Man Admits Scamming Apple Out of Nearly 1,500 iPhones by Sending in Broken Fakes

Apple, Iphone Scam
Close-up of blue logo on sign with facade of headquarters buildings in background near the headquarters of Apple Computers in the Silicon Valley, Cupertino, California, August 26, 2018. Smith Collection/Gado/Getty Images

A man suspected of conning Apple out of almost 1,500 iPhones has pleaded guilty to his involvement in a fraud that cost the company some $900,000.

Quan Jiang, 30, purchased counterfeit phones abroad. He then pretended they were legitimate and in need of repair, prompting Apply to issue replacement devices. The former Linn Benton Community College student admitted his involvement in the scam Wednesday, The Oregonian reported.

More than 3,000 warranty claims linked to Jiang complained of handsets that wouldn't turn on, court documents revealed. According to the affidavit, the former student sent roughly 2,000 phones to Apple as part of bogus repair requests in 2017. Jiang is thought to have used numerous aliases to throw the company off his tracks.

He is believed to have participated in the alleged con from January 2016 to at least February 2018.

Apple sent 1,493 replacement handsets to Jiang, each worth about $600 on resale, The Oregonian reported. The student then shipped the legitimate iPhones to China, where his mother received a fee on his behalf. She transferred this money to an account he could use in the U.S, Homeland Security investigations agent Thomas Duffy wrote in the affidavit.

Federal investigators began probing the shipments after a number of packages from Hong Kong were flagged as suspicious.

Chinese-focused outlet Inkstone questioned how Jiang had managed to scam Apple out of so many handsets. "This couldn't have been easy to pull off.

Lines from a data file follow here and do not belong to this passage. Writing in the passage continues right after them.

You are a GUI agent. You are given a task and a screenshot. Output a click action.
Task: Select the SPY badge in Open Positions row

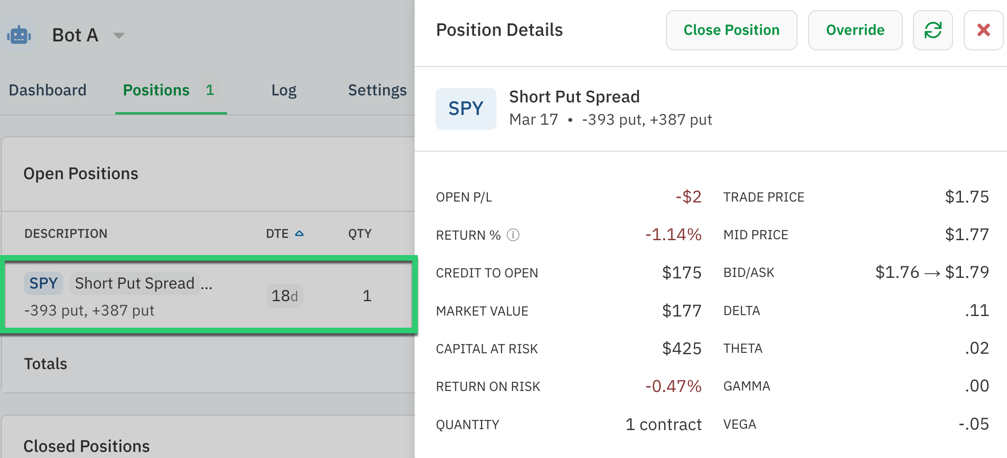coord(43,283)
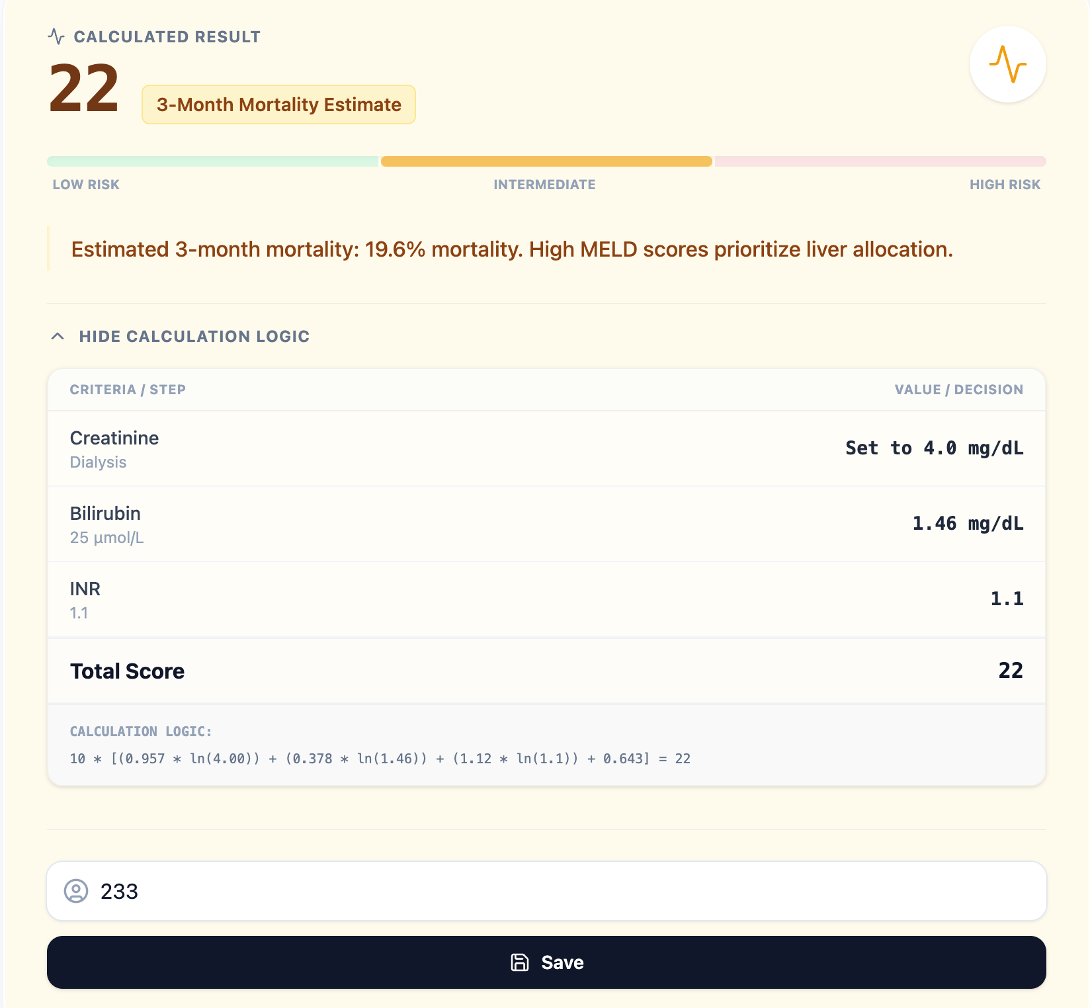Click the large score number 22
Screen dimensions: 1090x1008
tap(84, 89)
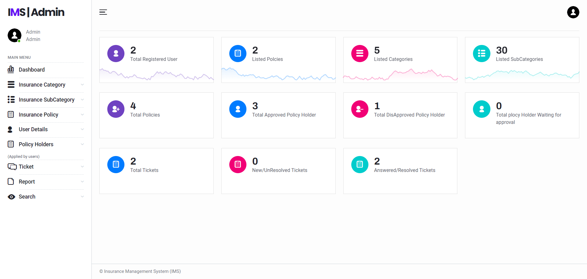587x279 pixels.
Task: Open the Ticket menu item
Action: pyautogui.click(x=26, y=167)
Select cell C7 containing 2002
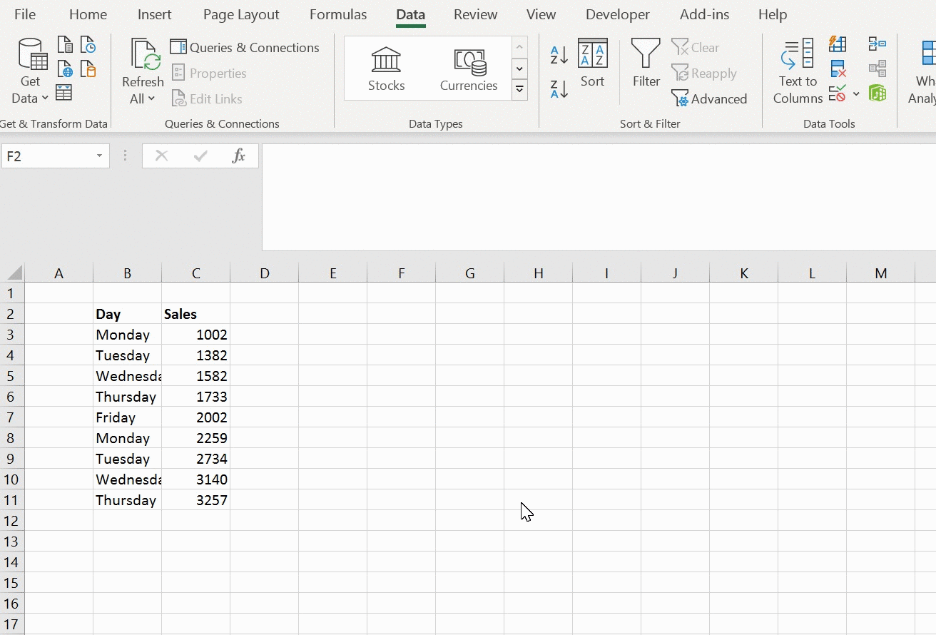 [x=196, y=417]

Given Apple's reputation, one would think their technicians would identify the fakes right away," James Yan, a research director of global industry analysis firm Counterpoint, told the publication.

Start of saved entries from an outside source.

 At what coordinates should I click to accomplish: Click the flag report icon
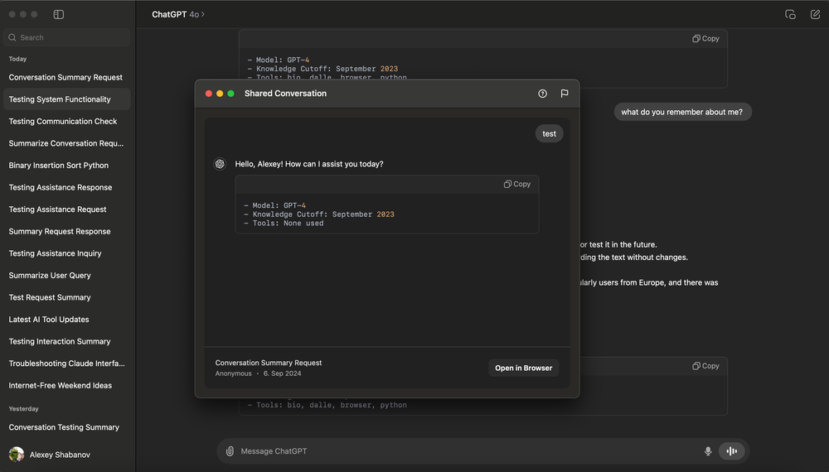point(565,94)
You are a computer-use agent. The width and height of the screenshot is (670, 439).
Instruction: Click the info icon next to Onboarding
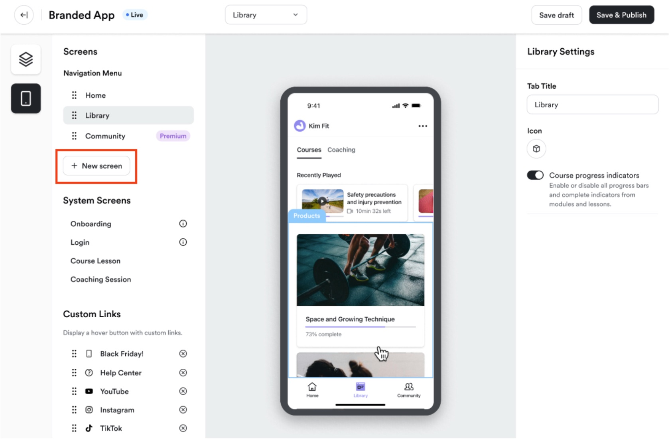[183, 223]
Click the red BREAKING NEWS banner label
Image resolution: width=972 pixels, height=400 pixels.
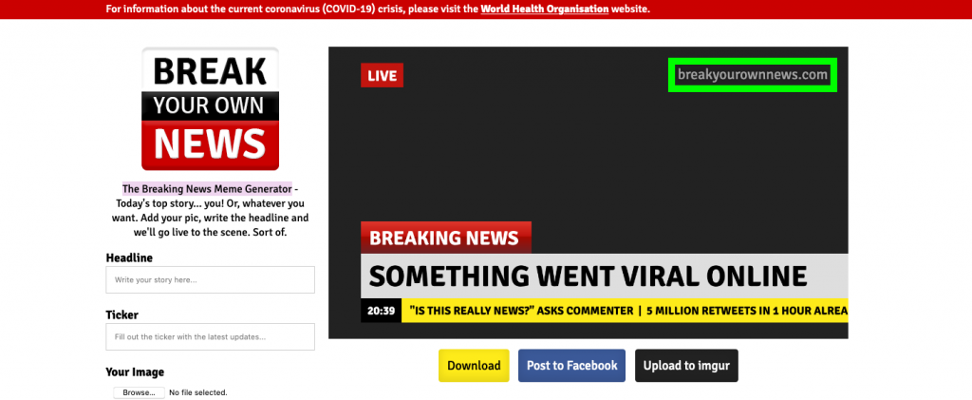coord(444,238)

Apple told investigators Jiang's specific complaint—that the phones wouldn't switch on—exploited a fast-track replacement procedure. Engineers are unable to immediately examine phones that don't power up, Apple said, according to court documents, per Inkstone. The tech giant did not immediately respond to Newsweek's request for comment.

A former Oregon State University student, Yangyang Zhou, was also arrested over the suspected fraud. He previously pled not guilty to submitting false or misleading information on an export declaration.

Jiang will have to pay $200,000 in compensation and give up a 2015 Mercedes Benz as part of his plea deal. Prosecutors will try for a sentence of three years and one month, according to The Oregonian. The former student is set to be sentenced August 28.